July 15 @ 1:00 pm - 2:00 pm

Venue

The Michener Museum

Get Tickets

Wednesday, July 15 / 1-2 p.m.
$10 Member / $22 Non-Member

Recent headlines about global insect declines, the impending extinction of one million species worldwide, and three billion fewer birds in North America are a bleak reality check about how ineffective our current landscape designs have been at sustaining the plants and animals that sustain us.  Such losses are not an option if we wish to continue our current standard of living on Planet Earth. The good news is that none of this is inevitable. Tallamy will discuss simple steps that each of us can- and must- take to reverse declining biodiversity on our own properties and will explain why we, ourselves, are nature’s best hope.

Bio
Doug Tallamy is the T. A. Baker Professor of Agriculture in the Department of Entomology and Wildlife Ecology at the University of Delaware, where he has authored 118 research publications and has taught insect related courses for 45 years. Chief among his research goals is to better understand the many ways insects interact with plants and how such interactions determine the diversity of animal communities. His books include Bringing Nature HomeThe Living Landscape, co-authored with Rick Darke, Nature’s Best Hope, a New York Times Best Seller, The Nature of Oaks, winner of the American Horticultural Society’s 2022 book award, and his latest book How Can I Help.    In 2021 he cofounded Homegrown National Park with Michelle Alfandari (HomegrownNationalPark.org).

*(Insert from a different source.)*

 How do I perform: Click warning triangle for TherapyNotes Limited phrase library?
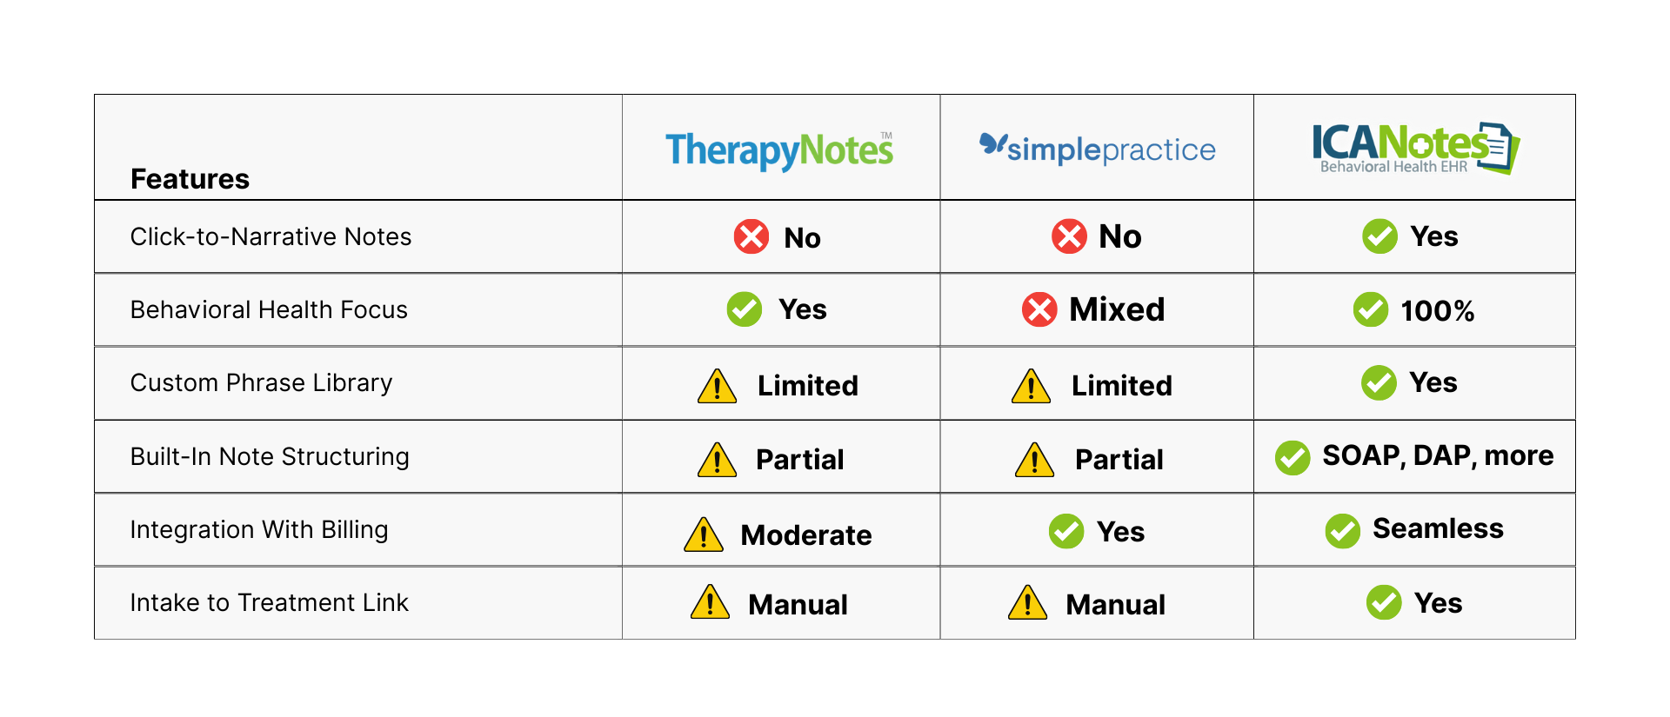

His awards include recognition from The Garden Writer’s Association, Audubon, The National Wildlife Federation, Allegheny College, Ecoforesters, The Garden Club of America, The Herb Society, and The American Horticultural Association.

Nature’s Best Hope with Doug Tallamy is part of Behind These Walls: Reckoning with Incarceration, a multi-year initiative at the Michener that confronts the site’s former life as a county jail, which has been supported by The Pew Center for Arts & Heritage.